Saved entries:
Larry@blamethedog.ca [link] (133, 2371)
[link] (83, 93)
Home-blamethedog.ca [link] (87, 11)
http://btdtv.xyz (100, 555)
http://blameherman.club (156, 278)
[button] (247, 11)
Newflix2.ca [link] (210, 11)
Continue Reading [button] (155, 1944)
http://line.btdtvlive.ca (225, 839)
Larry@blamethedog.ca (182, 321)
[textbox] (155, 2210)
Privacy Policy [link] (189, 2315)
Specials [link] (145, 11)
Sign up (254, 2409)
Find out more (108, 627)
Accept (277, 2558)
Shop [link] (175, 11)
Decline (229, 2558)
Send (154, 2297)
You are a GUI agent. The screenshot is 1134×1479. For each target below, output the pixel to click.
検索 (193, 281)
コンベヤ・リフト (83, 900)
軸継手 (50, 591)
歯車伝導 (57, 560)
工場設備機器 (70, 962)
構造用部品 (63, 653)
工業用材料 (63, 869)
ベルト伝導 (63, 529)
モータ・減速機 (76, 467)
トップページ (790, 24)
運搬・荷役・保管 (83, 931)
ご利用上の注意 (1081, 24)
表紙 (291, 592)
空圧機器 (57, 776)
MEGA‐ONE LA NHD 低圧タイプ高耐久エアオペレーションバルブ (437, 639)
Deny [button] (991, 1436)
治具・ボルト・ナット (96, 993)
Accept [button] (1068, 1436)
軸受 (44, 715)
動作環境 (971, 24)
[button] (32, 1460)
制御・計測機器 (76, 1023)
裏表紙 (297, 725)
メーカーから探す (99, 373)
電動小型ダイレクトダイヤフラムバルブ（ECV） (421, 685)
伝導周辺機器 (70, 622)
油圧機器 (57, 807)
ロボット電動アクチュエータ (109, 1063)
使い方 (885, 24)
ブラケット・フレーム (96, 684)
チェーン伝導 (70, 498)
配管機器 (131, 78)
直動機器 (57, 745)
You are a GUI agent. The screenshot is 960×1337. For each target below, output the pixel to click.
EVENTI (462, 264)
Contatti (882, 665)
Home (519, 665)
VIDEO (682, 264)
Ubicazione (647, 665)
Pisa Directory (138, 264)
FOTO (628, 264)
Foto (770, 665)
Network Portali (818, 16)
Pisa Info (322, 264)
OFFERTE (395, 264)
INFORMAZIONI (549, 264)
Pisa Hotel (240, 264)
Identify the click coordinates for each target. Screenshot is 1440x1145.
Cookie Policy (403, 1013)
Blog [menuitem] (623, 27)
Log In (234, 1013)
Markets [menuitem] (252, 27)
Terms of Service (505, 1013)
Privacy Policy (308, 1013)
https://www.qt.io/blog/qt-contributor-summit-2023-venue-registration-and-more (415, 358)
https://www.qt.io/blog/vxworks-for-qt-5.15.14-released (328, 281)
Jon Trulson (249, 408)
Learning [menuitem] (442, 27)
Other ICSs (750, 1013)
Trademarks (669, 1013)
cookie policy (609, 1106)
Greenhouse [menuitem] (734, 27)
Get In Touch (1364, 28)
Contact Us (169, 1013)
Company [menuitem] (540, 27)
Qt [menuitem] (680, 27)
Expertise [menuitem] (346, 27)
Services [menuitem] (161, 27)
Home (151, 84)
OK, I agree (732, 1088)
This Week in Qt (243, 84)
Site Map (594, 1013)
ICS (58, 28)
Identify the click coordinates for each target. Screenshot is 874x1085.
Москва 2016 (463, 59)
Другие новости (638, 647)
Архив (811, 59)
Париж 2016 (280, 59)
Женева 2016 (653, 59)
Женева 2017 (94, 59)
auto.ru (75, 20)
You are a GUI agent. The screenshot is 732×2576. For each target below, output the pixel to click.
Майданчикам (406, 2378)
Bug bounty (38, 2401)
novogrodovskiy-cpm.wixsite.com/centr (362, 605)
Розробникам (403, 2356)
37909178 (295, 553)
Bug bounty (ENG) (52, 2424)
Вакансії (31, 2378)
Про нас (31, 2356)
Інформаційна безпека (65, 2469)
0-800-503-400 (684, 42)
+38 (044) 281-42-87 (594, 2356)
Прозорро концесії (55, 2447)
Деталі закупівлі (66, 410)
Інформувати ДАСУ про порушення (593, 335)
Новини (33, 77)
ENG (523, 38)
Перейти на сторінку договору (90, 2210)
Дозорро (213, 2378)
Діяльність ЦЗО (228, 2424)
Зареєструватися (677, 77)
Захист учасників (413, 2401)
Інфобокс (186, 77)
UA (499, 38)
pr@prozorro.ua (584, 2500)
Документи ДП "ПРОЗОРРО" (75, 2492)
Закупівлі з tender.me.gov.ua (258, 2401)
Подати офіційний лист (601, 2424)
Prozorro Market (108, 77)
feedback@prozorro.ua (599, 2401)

* Exercise aim *
Copy out all of the material above line for line, changing nothing.

* Task answer *
Larry@blamethedog.ca [link] (133, 2371)
[link] (83, 93)
Home-blamethedog.ca [link] (87, 11)
http://btdtv.xyz (100, 555)
http://blameherman.club (156, 278)
[button] (247, 11)
Newflix2.ca [link] (210, 11)
Continue Reading [button] (155, 1944)
http://line.btdtvlive.ca (225, 839)
Larry@blamethedog.ca (182, 321)
[textbox] (155, 2210)
Privacy Policy [link] (189, 2315)
Specials [link] (145, 11)
Sign up (254, 2409)
Find out more (108, 627)
Accept (277, 2558)
Shop [link] (175, 11)
Decline (229, 2558)
Send (154, 2297)
You are a GUI agent. The screenshot is 1134×1479. For each target below, output the pixel to click.
検索 (193, 281)
コンベヤ・リフト (83, 900)
軸継手 (50, 591)
歯車伝導 (57, 560)
工場設備機器 (70, 962)
構造用部品 (63, 653)
工業用材料 (63, 869)
ベルト伝導 (63, 529)
モータ・減速機 (76, 467)
トップページ (790, 24)
運搬・荷役・保管 (83, 931)
ご利用上の注意 (1081, 24)
表紙 (291, 592)
空圧機器 (57, 776)
MEGA‐ONE LA NHD 低圧タイプ高耐久エアオペレーションバルブ (437, 639)
Deny [button] (991, 1436)
治具・ボルト・ナット (96, 993)
Accept [button] (1068, 1436)
軸受 (44, 715)
動作環境 (971, 24)
[button] (32, 1460)
制御・計測機器 (76, 1023)
裏表紙 (297, 725)
メーカーから探す (99, 373)
電動小型ダイレクトダイヤフラムバルブ（ECV） (421, 685)
伝導周辺機器 (70, 622)
油圧機器 (57, 807)
ロボット電動アクチュエータ (109, 1063)
使い方 (885, 24)
ブラケット・フレーム (96, 684)
チェーン伝導 (70, 498)
配管機器 (131, 78)
直動機器 (57, 745)
You are a GUI agent. The screenshot is 960×1337. For each target below, output the pixel to click.
EVENTI (462, 264)
Contatti (882, 665)
Home (519, 665)
VIDEO (682, 264)
Ubicazione (647, 665)
Pisa Directory (138, 264)
FOTO (628, 264)
Foto (770, 665)
Network Portali (818, 16)
Pisa Info (322, 264)
OFFERTE (395, 264)
INFORMAZIONI (549, 264)
Pisa Hotel (240, 264)
Identify the click coordinates for each target. Screenshot is 1440x1145.
Cookie Policy (403, 1013)
Blog [menuitem] (623, 27)
Log In (234, 1013)
Markets [menuitem] (252, 27)
Terms of Service (505, 1013)
Privacy Policy (308, 1013)
https://www.qt.io/blog/qt-contributor-summit-2023-venue-registration-and-more (415, 358)
https://www.qt.io/blog/vxworks-for-qt-5.15.14-released (328, 281)
Jon Trulson (249, 408)
Learning [menuitem] (442, 27)
Other ICSs (750, 1013)
Trademarks (669, 1013)
cookie policy (609, 1106)
Greenhouse [menuitem] (734, 27)
Get In Touch (1364, 28)
Contact Us (169, 1013)
Company [menuitem] (540, 27)
Qt [menuitem] (680, 27)
Expertise [menuitem] (346, 27)
Services [menuitem] (161, 27)
Home (151, 84)
OK, I agree (732, 1088)
This Week in Qt (243, 84)
Site Map (594, 1013)
ICS (58, 28)
Identify the click coordinates for each target. Screenshot is 874x1085.
Москва 2016 (463, 59)
Другие новости (638, 647)
Архив (811, 59)
Париж 2016 (280, 59)
Женева 2016 (653, 59)
Женева 2017 (94, 59)
auto.ru (75, 20)
You are a GUI agent. The screenshot is 732×2576. For each target below, output the pixel to click.
Майданчикам (406, 2378)
Bug bounty (38, 2401)
novogrodovskiy-cpm.wixsite.com/centr (362, 605)
Розробникам (403, 2356)
37909178 (295, 553)
Bug bounty (ENG) (52, 2424)
Вакансії (31, 2378)
Про нас (31, 2356)
Інформаційна безпека (65, 2469)
0-800-503-400 (684, 42)
+38 (044) 281-42-87 (594, 2356)
Прозорро концесії (55, 2447)
Деталі закупівлі (66, 410)
Інформувати ДАСУ про порушення (593, 335)
Новини (33, 77)
ENG (523, 38)
Перейти на сторінку договору (90, 2210)
Дозорро (213, 2378)
Діяльність ЦЗО (228, 2424)
Зареєструватися (677, 77)
Захист учасників (413, 2401)
Інфобокс (186, 77)
UA (499, 38)
pr@prozorro.ua (584, 2500)
Документи ДП "ПРОЗОРРО" (75, 2492)
Закупівлі з tender.me.gov.ua (258, 2401)
Подати офіційний лист (601, 2424)
Prozorro Market (108, 77)
feedback@prozorro.ua (599, 2401)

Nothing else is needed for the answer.